At Paris Blockchain Week, Holonym’s CEO – Shady El Damaty – shared a bold vision: making digital identity not just a tool for Web3 participation, but a gateway to distributing humanitarian aid globally.
While digital identity is a familiar topic in crypto circles, Holonym is going several steps further—embedding personhood into wallets, credentials, and what it calls “human keys.”
What Is Holonym?
Explained simply, Holonym builds digital infrastructure that lets people prove who they are online—safely, privately, and without relying on centralized institutions. The company has issued over 35.4 million credentials for more than 2.2 million users, helping both Web3 projects and broader humanitarian efforts distinguish humans from bots.
One of the major use cases has been airdrops—Holonym has supported over $380 million in token distributions across more than 150 projects. But that’s just the start.
From Airdrops to Aid Drops
Beyond speculative token distributions, Holonym sees its identity tools as a way to get direct aid into the hands of real people. In many regions where aid is needed most, traditional identity systems or financial literacy aren’t reliable. That’s where Holonym’s “human keys” come in.
They function like private cryptographic keys but are derived from human attributes rather than random sequences. For example, instead of needing to memorize a complex seed phrase, a person could generate a wallet from a biometric scan. This makes it possible for someone with no email access or formal ID to interact with digital finance systems.

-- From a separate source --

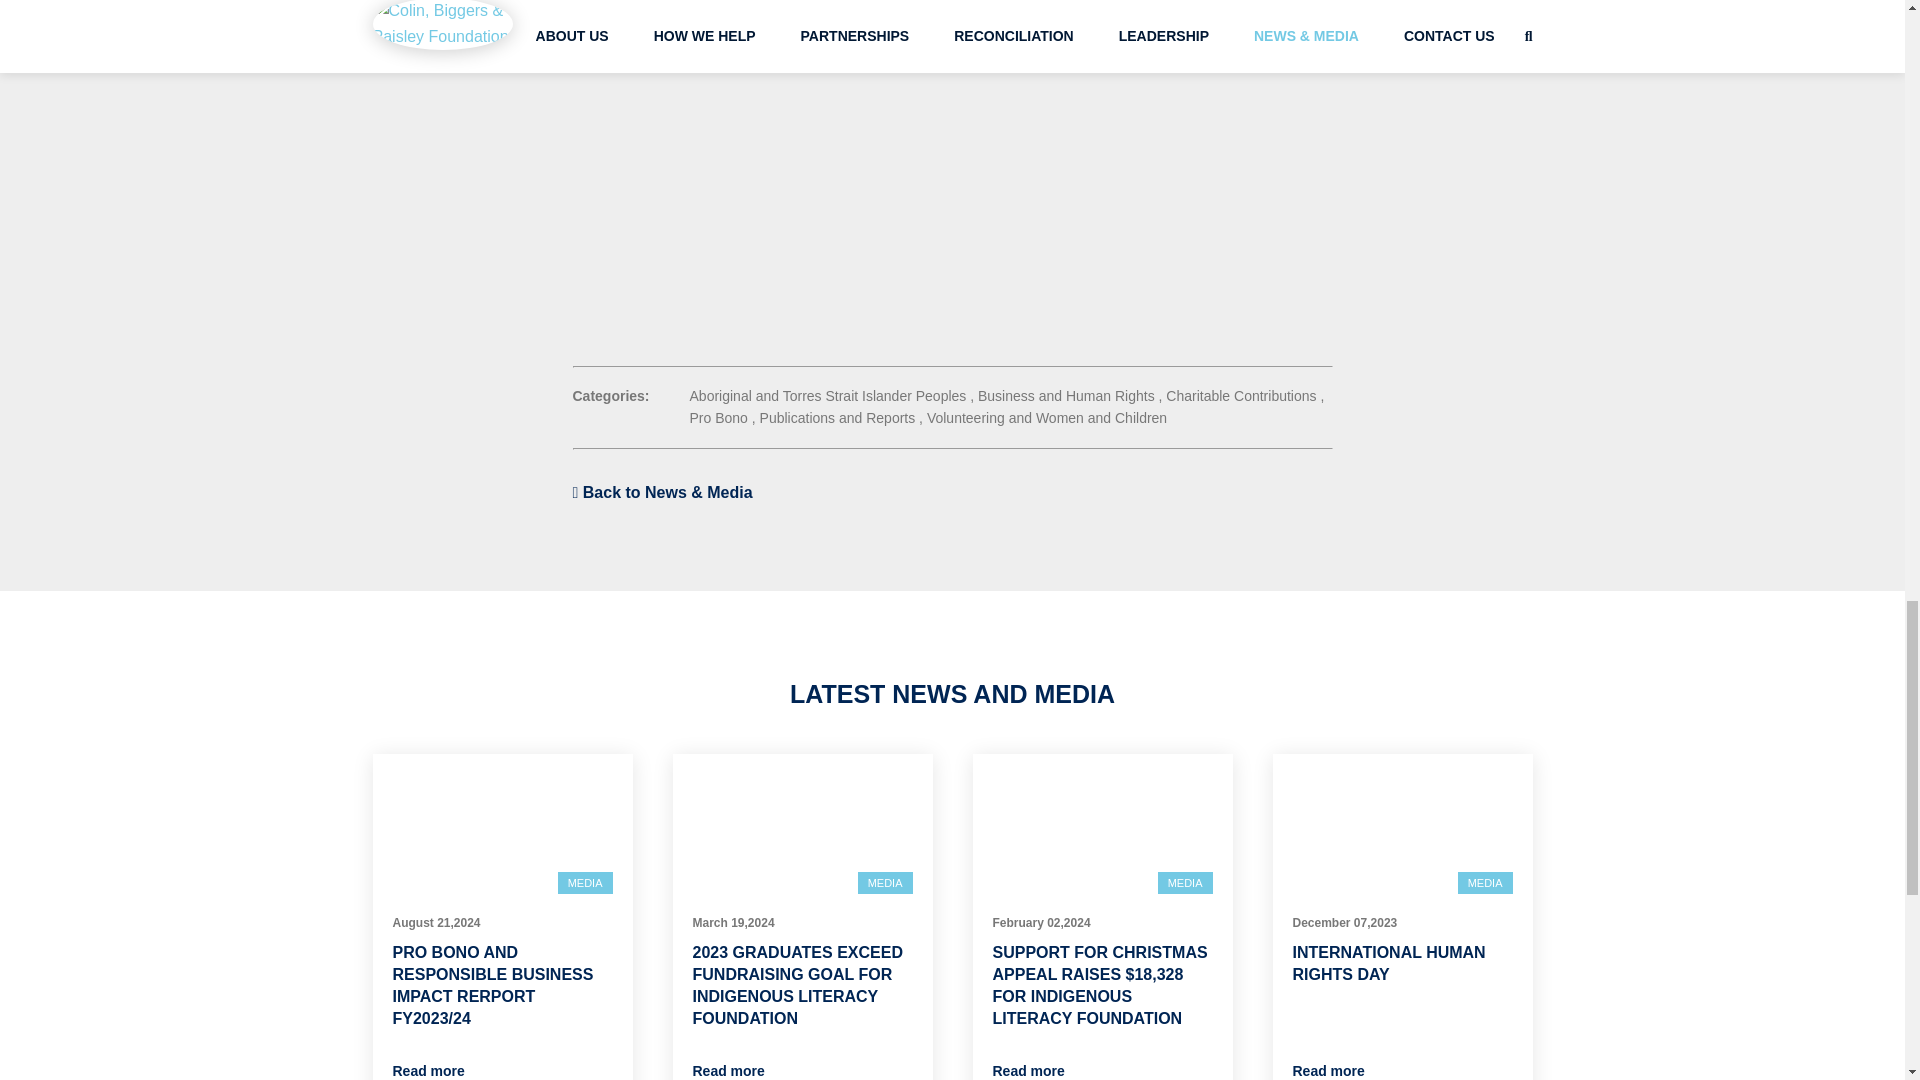 The height and width of the screenshot is (1080, 1920). Describe the element at coordinates (428, 1070) in the screenshot. I see `Read more` at that location.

As a result, wallets become more accessible, identities become provable, and crypto becomes human-friendly—all critical for bringing billions into the digital economy who have been historically excluded.
The Gitcoin Passport Acquisition
Holonym also recently acquired Gitpoint Passport, a widely used identity solution for grants and matching funds that utilize quadratic funding. Gitpoint had already facilitated $60–80 million in grants. The core idea of quadratic funding is to support the most popular community-chosen projects, rather than those with the richest backers.
However, the system had a flaw: bots could exploit it. Holonym’s identity layer now ensures each vote is tied to a real person—without compromising privacy.
As part of the acquisition, Gitpoint Passport is being rebranded as The Human Passport, and will now include zero-knowledge proofs (ZK) by default. This means personhood verification can happen privately and securely.
More importantly, Holonym plans to extend The Human Passport beyond Web3, using it for capital allocation in the real world—whether it’s aid, grants, or social impact projects.
Thoughts on the Market
Despite uncertain market conditions, Holonym remains focused on building.
“The crypto cat is out of the box,” Shady El Damaty noted, describing today’s cycle as a normal swing of a volatile but maturing space. With regulatory clarity improving and infrastructure maturing, Holonym believes the next step for crypto is to prove itself through real-world utility—especially in capital allocation and digital rights.
Their endgame? Elevating financial freedom by making it accessible to all—not just those who understand DeFi, but anyone with a smartphone and a fingerprint.